Consider $L=\mathbb{Q}[\zeta]$ the $p^n$-th cyclotomic field. The ideal above $p$ is generated by $\pi_L=1-\zeta$. My question is: how can I compute the following valuation:
$$ v_{\pi_L}(1-\zeta^{a-1})$$
with $(a,p)=1$? Sorry if it is a silly question, but I am trying from hours to find a value.
On
For a general $n$. I call $\zeta_{p^k}$ the $p^k$-th roots of unity.
Take $(a,p^n)=1$ we have:
$$ \begin{cases} 1-\zeta_{p^n}^{a-1}=0 & \ \ \text{if} \ \ a\equiv 1 \ \ (\mathrm{mod} \: p^n) \\ 1-\zeta_{p^n}^{a-1}=u(1-\zeta_{p^n}), \ u\in\left(\mathbb{Z}[\zeta_{p^n}]\right)^{\times} & \ \ \text{if} \ \ (a-1,p^n)=1 \\ 1-\zeta_{p^n}^{a-1}=1-\zeta_{p^{n-t}}^s=u(1-\zeta_{p^{n-t}}) & \ \ \text{if} \ \ a-1\equiv 0 \ \ (\mathrm{mod} \: p^t) \end{cases}$$
with $1\leq t\leq n-1, \: (s,p^t)=1,\:u\in\left(\mathbb{Z}[\zeta_{p^n}]\right)^{\times}$. We have obtained the equality in the second and third case using the reasonament of carmichael561. In the first case valuation is $\infty$, in the second we have
$$ v_{\pi}\left(1-\zeta_{p^n}^{a-1}\right)=v_{\pi}\left(1-\zeta_{p^n}\right)=1$$
For the third notice that for every $t$ we have the Galois extension $\mathbb{Q}[\zeta_{p^n}]/\mathbb{Q}[\zeta_{p^{n-t}}]$ with degree $[\mathbb{Q}[\zeta_{p^n}]:\mathbb{Q}[\zeta_{p^{n-t}}]]=p^{t}$. We have just one prime ideal $P$ above $p$ in $\mathbb{Q}[\zeta_{p^{n-t}}]$, since $p$ totally ramify in $\mathbb{Q}[\zeta_{p^n}]$. In particular $P$ is generated by $1-\zeta_{p^{n-t}}$. Again, since $p$ totally ramify in the big extension also $1-\zeta_{p^{n-t}}$ totally ramify in $\mathbb{Q}[\zeta_{p^n}]$. The ideal above $p$ in large extension is generated by $\pi=1-\zeta_{p^n}$ so we have
$$ (1-\zeta_{p^{n-t}})\mathbb{Z}[\zeta_{p^n}]=(\pi)^{p^{t}}$$
Therefore
$$ v_{\pi}(1-\zeta_{p^{n-t}})= p^{t} $$
Edit: this answer addresses the case $n=1$.

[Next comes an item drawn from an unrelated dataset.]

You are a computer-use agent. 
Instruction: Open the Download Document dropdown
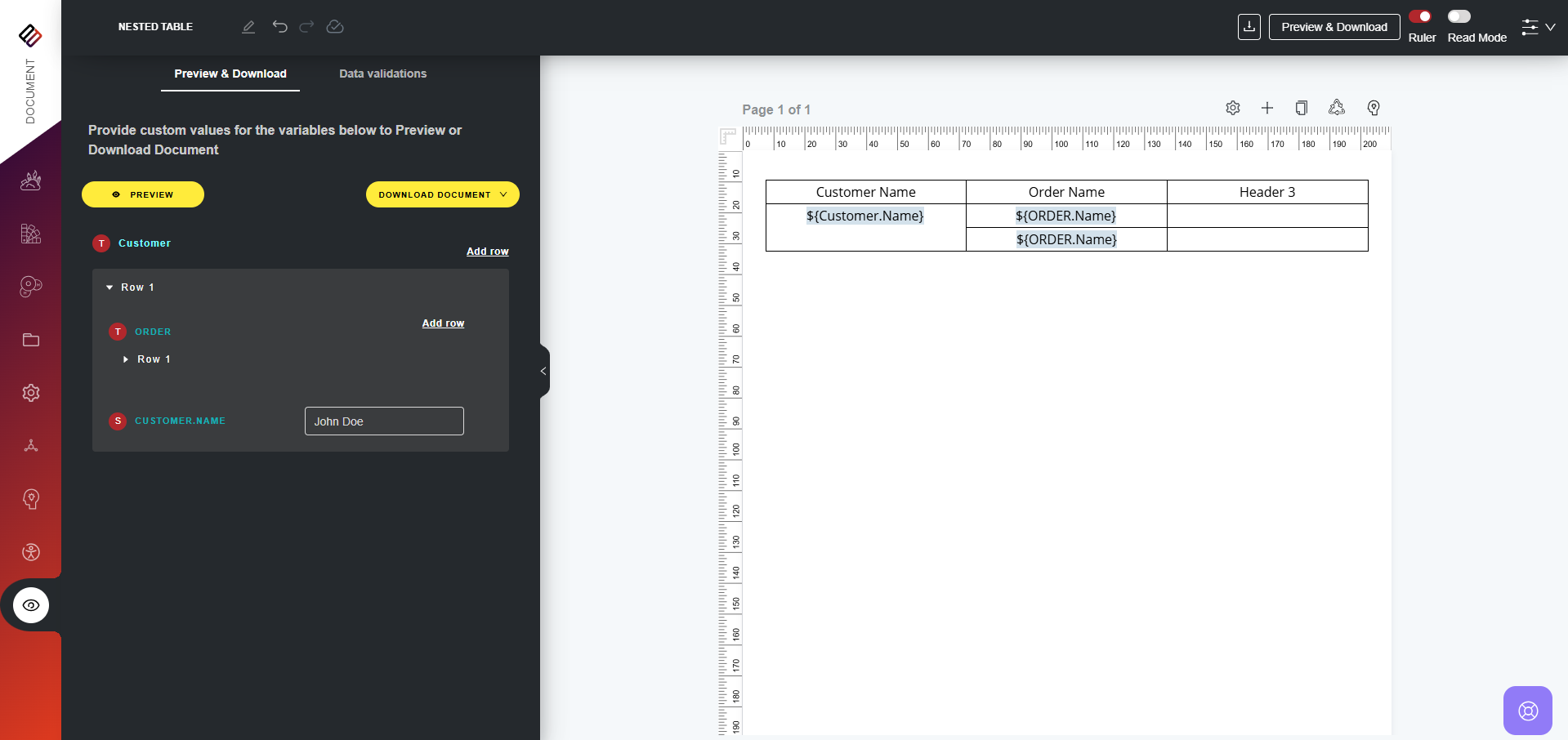pos(442,194)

If $a\equiv 1$ (mod $p$) then $1-\zeta^{a-1}=0$. Otherwise $b=a-1$ will be prime to $p$.
It turns out that if $(b,p)=1$ then $1-\zeta$ and $1-\zeta^b$ are associates. Indeed, we have $$ \frac{1-\zeta^b}{1-\zeta}=1+\zeta+\dots+\zeta^{b-1}\in\mathbb{Z}[\zeta]$$ and since $(b,p)=1$ there is an integer $c$ such that $bc\equiv 1$ (mod $p$), hence $$ \frac{1-\zeta}{1-\zeta^b}=\frac{1-\zeta^{bc}}{1-\zeta^b}=1+\zeta^b+\dots+\zeta^{b(c-1)}\in\mathbb{Z}[\zeta]$$
Therefore $1-\zeta^b=u(1-\zeta)$ for a unit $u$, so $v_{\pi_{L}}(1-\zeta^b)=1$.